Centre for Integrative Bioinformatics (IBIVU), Faculty of Sciences and Faculty of Earth and Life Sciences, Vrije Universiteit Amsterdam, De Boelelaan 1081A, Amsterdam, The Netherlands.

出版信息

Bioinformatics. 2004 Aug 4;20 Suppl 1:i311-7. doi: 10.1093/bioinformatics/bth911.

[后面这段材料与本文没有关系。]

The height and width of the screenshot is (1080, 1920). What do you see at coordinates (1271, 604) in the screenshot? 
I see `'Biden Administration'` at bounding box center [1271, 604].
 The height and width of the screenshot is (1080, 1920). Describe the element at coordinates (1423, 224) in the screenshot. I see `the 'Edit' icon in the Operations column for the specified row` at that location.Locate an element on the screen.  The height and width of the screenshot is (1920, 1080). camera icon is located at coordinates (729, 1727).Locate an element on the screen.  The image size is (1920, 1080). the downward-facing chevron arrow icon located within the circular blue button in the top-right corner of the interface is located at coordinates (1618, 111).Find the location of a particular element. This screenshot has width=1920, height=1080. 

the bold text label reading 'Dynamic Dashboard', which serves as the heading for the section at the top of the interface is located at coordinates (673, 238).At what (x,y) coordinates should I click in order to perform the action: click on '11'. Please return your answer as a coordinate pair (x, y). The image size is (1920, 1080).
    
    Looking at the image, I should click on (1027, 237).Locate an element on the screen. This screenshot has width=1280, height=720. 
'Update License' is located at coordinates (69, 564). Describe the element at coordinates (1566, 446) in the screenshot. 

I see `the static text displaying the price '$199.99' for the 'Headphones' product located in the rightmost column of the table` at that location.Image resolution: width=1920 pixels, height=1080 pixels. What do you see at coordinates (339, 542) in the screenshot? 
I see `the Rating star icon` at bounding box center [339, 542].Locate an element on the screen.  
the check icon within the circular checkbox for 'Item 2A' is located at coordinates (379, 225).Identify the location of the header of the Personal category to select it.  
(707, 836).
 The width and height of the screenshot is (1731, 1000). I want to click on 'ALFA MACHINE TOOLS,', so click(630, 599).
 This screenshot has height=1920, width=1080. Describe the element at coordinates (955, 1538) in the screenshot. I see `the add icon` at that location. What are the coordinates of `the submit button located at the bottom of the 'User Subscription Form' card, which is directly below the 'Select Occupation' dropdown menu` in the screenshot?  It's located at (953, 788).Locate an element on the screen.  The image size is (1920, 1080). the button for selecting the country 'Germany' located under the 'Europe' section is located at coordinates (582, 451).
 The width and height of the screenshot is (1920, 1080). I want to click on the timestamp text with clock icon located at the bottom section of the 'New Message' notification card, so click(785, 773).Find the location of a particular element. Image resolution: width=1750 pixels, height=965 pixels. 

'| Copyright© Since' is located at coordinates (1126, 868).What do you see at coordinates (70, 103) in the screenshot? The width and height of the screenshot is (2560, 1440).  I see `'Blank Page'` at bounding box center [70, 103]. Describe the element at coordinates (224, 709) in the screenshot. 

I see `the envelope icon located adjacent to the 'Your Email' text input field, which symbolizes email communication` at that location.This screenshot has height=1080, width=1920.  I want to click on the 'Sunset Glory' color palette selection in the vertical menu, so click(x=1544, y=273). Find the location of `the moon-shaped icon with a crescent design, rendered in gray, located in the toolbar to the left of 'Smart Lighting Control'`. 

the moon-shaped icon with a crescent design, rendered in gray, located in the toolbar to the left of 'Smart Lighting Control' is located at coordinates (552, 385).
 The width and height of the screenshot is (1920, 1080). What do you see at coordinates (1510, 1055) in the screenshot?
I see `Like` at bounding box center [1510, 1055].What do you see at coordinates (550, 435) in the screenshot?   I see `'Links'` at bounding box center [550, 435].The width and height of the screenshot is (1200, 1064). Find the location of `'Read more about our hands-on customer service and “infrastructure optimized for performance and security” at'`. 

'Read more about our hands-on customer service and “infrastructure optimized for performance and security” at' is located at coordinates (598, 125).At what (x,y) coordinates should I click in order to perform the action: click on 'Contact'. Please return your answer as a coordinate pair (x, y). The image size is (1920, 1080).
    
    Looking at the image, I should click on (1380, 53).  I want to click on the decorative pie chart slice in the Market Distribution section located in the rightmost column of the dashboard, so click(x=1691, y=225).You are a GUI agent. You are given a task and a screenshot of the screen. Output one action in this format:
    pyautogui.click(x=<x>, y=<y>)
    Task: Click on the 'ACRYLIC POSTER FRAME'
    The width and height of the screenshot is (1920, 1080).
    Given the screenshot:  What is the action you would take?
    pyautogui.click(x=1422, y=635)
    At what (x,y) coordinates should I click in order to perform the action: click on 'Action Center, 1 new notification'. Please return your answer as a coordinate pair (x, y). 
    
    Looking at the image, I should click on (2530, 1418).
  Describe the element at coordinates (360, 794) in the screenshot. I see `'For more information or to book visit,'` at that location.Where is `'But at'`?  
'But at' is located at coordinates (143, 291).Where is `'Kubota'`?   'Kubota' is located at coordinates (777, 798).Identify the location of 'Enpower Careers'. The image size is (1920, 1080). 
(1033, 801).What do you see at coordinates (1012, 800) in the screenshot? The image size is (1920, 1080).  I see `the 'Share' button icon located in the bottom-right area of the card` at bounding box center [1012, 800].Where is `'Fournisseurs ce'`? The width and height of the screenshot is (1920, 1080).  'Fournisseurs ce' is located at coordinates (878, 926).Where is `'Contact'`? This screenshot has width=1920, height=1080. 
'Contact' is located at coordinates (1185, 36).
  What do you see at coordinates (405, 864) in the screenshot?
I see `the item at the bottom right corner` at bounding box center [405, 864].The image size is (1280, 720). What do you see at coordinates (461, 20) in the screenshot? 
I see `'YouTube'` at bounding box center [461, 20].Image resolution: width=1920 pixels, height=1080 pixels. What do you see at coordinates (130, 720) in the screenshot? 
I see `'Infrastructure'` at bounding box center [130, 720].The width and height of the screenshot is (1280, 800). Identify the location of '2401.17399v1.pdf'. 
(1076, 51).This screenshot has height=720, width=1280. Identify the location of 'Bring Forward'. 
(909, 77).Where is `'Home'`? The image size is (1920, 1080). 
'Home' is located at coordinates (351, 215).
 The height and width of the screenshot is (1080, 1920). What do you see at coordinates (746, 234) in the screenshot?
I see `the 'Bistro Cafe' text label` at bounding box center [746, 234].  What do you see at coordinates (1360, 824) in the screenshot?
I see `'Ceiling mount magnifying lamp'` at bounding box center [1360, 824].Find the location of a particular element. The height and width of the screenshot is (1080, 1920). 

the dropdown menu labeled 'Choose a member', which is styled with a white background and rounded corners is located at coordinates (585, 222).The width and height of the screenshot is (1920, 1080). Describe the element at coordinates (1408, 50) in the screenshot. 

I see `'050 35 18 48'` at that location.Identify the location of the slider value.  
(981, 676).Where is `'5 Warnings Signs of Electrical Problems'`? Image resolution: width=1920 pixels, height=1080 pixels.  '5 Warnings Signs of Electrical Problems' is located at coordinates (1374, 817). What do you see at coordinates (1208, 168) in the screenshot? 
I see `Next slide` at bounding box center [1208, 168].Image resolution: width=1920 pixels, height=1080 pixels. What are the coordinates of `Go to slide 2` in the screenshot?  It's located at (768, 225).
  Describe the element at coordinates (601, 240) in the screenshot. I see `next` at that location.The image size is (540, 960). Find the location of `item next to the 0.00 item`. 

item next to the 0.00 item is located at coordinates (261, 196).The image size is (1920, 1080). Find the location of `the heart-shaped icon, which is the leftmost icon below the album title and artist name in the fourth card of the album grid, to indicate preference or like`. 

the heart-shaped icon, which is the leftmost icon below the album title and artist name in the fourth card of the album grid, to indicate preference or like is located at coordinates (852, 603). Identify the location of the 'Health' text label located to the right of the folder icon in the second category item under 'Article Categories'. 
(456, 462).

DOI:10.1093/bioinformatics/bth911

PMID:15262814

Abstract

MOTIVATION

Internal repeats in coding sequences correspond to structural and functional units of proteins. Moreover, duplication of fragments of coding sequences is known to be a mechanism to facilitate evolution. Identification of repeats is crucial to shed light on the function and structure of proteins, and explain their evolutionary past. The task is difficult because during the course of evolution many repeats diverged beyond recognition.

RESULTS

We introduce a new method TRUST, for ab initio determination of internal repeats in proteins. It provides an improvement in prediction quality as compared to alternative state-of-the-art methods. The increased sensitivity and accuracy of the method is achieved by exploiting the concept of transitivity of alignments. Starting from significant local suboptimal alignments, the application of transitivity allows us to (1) identify distant repeat homologues for which no alignments were found; (2) gain confidence about consistently well-aligned regions; and (3) recognize and reduce the contribution of non-homologous repeats. This re-assessment step enables us to derive a virtually noise-free profile representing a generalized repeat with high fidelity. We also obtained superior specificity by employing rigid statistical testing for self-sequence and profile-sequence alignments. Assessment was done using a database of repeat annotations based on structural superpositioning. The results show that TRUST is a useful and reliable tool for mining tandem and non-tandem repeats in protein sequence databases, capable of predicting multiple repeat types with varying intervening segments within a single sequence.

AVAILABILITY

The TRUST server (together with the source code) is available at http://ibivu.cs.vu.nl/programs/trustwww

摘要

动机

编码序列中的内部重复对应于蛋白质的结构和功能单元。此外，已知编码序列片段的复制是促进进化的一种机制。重复序列的识别对于阐明蛋白质的功能和结构以及解释其进化历程至关重要。这项任务很困难，因为在进化过程中，许多重复序列已经分化到无法识别的程度。

结果

我们引入了一种新方法TRUST，用于从头确定蛋白质中的内部重复序列。与其他最先进的方法相比，它在预测质量上有了改进。该方法通过利用比对的传递性概念提高了灵敏度和准确性。从显著的局部次优比对开始，传递性的应用使我们能够：（1）识别未找到比对的远距离重复同源物；（2）增强对一致良好比对区域的信心；（3）识别并减少非同源重复序列的贡献。这个重新评估步骤使我们能够得出一个几乎无噪声的图谱，它以高保真度代表一个广义的重复序列。我们还通过对自我序列和图谱序列比对采用严格的统计测试获得了更高的特异性。使用基于结构叠加的重复注释数据库进行了评估。结果表明，TRUST是在蛋白质序列数据库中挖掘串联和非串联重复序列的一个有用且可靠的工具，能够预测单个序列中具有不同间隔片段的多种重复类型。